Lee Edwin Stripling (August 30, 1921 – April 20, 2009) was a singer and fiddler in the old-time style.

Stripling was born in Kennedy, Alabama to Charlie and Tellie Stripling. His father, Charlie Stripling (1896–1966), was a well-known fiddler of his day. Lee played in the 1920s and 1930s in the American Southeast; in the early 1940s, he switched to Western Swing.

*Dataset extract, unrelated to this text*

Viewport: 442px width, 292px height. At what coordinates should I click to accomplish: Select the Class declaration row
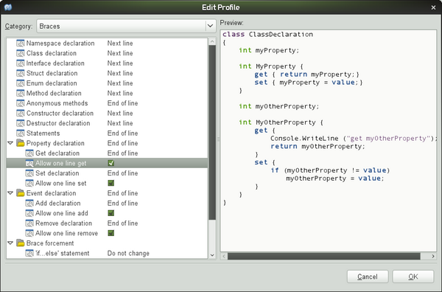107,53
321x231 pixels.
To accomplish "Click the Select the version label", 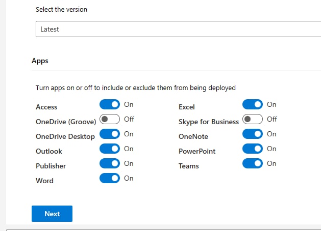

Stripling served in the Army Air Corps during World War II. After the war, he stopped playing professionally and moved to Seattle, Washington, where he worked as a bookbinder for the University of Washington. Following a hiatus of more than fifty years, he resumed his musical career, playing throughout the Pacific Northwest at Northwest Folklife Festival, MerleFest, The Berkeley Old Time Music Convention and touring several times through his old home region of Northwestern Alabama. He played with the Lee Stripling Trio and with the Six Footed Boys. He died on April 20, 2009, at the age of 87. He was married to Lucille (died 1998) with whom he had two daughters.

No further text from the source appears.